◆ Activity: Exactly the lines from the opening of the data through the line containing "has height=301, width=547." should be reproduced, please, with nothing added.

·····

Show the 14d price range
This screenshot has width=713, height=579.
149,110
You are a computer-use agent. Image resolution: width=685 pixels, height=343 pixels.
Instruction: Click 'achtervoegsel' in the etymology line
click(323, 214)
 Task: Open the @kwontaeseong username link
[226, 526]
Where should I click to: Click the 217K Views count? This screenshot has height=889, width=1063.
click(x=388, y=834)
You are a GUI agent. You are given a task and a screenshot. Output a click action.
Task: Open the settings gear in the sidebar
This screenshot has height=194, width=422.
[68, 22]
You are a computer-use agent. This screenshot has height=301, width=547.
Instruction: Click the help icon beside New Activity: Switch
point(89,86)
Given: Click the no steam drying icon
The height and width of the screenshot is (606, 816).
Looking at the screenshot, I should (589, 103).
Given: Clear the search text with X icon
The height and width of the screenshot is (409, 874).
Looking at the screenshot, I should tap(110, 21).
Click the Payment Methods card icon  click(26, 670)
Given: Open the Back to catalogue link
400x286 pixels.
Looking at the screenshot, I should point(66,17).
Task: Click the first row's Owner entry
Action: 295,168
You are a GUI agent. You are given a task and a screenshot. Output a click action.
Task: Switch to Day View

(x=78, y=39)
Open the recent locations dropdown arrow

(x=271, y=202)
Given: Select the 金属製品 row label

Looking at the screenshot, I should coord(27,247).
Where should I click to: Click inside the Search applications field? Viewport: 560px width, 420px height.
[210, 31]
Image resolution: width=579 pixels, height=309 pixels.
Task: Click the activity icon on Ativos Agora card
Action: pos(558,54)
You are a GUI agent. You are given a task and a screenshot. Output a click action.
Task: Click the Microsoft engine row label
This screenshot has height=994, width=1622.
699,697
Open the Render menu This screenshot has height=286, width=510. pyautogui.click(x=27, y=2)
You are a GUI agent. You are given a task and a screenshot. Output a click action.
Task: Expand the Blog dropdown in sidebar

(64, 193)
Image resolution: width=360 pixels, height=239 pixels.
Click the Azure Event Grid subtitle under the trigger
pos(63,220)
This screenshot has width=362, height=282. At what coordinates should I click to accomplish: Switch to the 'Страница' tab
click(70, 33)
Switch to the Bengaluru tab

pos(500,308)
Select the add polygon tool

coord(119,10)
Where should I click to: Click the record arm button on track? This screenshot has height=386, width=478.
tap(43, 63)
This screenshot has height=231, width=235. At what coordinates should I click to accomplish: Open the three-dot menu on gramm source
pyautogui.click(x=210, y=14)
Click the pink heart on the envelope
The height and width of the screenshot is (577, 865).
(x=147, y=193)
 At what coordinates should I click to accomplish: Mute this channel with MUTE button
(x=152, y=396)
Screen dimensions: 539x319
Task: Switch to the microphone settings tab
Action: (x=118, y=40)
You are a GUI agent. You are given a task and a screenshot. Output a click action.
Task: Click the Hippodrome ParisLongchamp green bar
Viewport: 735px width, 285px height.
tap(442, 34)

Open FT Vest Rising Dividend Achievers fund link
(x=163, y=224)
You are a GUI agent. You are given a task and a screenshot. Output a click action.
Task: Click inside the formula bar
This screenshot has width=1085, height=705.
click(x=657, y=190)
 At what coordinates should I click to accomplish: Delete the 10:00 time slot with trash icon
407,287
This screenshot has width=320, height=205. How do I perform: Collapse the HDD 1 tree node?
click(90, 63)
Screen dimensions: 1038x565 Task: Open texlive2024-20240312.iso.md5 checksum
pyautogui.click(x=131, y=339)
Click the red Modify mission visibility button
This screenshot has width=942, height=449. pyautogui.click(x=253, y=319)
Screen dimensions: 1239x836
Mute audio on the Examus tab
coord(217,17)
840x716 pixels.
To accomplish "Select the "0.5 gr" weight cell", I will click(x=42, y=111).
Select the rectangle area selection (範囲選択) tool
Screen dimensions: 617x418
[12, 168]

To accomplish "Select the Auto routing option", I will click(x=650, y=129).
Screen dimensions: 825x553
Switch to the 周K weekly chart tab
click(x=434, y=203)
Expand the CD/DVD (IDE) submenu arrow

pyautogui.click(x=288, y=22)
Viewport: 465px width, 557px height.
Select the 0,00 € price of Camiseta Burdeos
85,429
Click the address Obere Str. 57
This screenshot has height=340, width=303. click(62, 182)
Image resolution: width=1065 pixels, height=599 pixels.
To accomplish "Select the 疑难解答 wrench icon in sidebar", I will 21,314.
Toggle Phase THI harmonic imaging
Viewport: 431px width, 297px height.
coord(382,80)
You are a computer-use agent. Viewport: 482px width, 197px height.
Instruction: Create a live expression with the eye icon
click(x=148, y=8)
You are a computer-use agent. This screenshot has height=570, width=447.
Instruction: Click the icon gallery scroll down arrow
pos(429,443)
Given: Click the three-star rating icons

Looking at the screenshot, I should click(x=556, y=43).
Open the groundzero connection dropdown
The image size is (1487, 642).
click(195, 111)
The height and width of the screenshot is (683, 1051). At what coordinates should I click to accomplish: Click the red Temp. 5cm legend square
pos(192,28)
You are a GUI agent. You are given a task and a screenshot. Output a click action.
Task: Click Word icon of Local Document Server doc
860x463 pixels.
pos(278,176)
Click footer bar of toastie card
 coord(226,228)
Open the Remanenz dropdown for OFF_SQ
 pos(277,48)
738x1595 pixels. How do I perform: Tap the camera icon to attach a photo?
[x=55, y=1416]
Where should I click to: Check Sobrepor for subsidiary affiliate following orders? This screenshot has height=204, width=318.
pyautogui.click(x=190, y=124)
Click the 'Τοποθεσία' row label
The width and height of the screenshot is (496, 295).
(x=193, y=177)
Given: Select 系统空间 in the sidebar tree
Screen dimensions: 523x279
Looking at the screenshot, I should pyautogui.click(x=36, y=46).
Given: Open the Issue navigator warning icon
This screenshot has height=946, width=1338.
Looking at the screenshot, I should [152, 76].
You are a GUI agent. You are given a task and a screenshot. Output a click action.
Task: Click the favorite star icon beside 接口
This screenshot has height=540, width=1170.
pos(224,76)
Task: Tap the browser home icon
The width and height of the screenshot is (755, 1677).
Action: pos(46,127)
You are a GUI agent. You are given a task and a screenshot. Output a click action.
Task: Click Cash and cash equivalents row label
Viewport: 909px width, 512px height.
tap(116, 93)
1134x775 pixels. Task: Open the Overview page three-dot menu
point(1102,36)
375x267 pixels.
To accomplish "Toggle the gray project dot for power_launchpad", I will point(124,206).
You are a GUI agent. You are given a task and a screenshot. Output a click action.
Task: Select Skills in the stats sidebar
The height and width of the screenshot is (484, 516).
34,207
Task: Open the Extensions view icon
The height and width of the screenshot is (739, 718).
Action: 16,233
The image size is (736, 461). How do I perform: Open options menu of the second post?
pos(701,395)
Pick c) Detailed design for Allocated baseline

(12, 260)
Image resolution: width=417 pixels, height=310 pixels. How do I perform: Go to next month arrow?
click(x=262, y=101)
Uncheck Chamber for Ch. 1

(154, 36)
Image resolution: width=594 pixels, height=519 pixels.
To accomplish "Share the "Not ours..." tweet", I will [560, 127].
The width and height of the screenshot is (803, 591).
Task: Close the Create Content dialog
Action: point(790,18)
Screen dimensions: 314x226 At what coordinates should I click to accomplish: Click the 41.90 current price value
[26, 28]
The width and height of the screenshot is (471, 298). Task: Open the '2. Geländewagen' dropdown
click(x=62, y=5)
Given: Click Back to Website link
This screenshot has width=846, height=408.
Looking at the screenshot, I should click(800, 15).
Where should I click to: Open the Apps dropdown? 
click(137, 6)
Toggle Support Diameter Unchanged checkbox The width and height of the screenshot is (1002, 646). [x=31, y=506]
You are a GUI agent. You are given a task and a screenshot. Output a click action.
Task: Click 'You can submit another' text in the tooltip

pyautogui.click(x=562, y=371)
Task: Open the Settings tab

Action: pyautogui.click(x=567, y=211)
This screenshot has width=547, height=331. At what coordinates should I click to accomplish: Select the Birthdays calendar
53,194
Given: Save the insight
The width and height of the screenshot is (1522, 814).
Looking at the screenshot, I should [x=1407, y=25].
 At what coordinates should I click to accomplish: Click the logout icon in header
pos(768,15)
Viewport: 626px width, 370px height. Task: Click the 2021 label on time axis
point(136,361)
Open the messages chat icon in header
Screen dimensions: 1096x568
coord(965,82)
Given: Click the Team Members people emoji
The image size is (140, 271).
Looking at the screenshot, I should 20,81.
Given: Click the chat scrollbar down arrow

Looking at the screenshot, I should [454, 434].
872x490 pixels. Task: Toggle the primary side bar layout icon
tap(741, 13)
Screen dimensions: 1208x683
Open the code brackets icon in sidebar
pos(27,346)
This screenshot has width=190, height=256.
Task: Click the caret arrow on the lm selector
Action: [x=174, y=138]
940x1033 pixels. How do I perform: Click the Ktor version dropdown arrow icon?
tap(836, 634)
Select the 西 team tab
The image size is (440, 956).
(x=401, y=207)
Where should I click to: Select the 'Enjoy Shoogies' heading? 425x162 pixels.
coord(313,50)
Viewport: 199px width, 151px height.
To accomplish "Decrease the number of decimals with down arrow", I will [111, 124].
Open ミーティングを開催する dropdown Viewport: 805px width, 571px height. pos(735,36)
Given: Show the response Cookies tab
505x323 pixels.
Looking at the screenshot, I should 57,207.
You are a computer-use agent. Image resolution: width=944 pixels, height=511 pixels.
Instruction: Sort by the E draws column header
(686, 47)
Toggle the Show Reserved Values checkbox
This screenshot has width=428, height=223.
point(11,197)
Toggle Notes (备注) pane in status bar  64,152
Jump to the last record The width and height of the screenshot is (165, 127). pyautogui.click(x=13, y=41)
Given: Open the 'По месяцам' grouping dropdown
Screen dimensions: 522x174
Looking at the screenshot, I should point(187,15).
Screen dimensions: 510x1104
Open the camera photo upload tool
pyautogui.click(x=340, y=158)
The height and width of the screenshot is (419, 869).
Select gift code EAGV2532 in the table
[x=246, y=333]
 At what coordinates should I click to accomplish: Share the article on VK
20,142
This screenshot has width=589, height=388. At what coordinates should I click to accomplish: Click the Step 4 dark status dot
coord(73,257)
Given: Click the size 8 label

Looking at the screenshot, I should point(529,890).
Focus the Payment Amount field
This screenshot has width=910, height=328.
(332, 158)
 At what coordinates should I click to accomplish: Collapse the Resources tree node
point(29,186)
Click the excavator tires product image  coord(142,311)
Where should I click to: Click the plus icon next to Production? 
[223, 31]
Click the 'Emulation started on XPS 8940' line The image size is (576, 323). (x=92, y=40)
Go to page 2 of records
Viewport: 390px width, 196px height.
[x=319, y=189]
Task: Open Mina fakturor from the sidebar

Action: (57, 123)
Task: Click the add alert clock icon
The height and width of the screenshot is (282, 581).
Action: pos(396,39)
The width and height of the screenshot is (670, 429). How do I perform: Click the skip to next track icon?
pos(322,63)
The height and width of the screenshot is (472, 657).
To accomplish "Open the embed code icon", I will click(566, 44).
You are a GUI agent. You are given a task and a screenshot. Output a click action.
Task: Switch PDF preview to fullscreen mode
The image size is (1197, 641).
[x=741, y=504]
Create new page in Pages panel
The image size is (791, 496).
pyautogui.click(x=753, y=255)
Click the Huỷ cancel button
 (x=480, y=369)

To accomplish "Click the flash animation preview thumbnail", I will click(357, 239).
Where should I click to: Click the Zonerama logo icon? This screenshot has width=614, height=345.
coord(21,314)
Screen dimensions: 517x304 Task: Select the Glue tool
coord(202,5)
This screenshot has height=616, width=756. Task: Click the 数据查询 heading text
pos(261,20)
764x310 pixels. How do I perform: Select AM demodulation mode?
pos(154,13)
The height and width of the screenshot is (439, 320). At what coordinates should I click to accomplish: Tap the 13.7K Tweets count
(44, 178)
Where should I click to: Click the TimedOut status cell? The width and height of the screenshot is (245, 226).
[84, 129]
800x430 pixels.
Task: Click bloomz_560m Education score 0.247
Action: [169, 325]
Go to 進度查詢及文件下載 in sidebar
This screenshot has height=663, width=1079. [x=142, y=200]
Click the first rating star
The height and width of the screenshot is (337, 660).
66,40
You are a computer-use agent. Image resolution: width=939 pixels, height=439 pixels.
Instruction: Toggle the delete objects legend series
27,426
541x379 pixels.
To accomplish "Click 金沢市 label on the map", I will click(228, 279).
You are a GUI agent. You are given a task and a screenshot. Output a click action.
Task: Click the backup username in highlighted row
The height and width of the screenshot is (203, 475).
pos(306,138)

·····

◆ The answer:
Show the 14d price range
This screenshot has width=713, height=579.
149,110
You are a computer-use agent. Image resolution: width=685 pixels, height=343 pixels.
Instruction: Click 'achtervoegsel' in the etymology line
click(323, 214)
 Task: Open the @kwontaeseong username link
[226, 526]
Where should I click to: Click the 217K Views count? This screenshot has height=889, width=1063.
click(x=388, y=834)
You are a GUI agent. You are given a task and a screenshot. Output a click action.
Task: Open the settings gear in the sidebar
This screenshot has height=194, width=422.
[68, 22]
You are a computer-use agent. This screenshot has height=301, width=547.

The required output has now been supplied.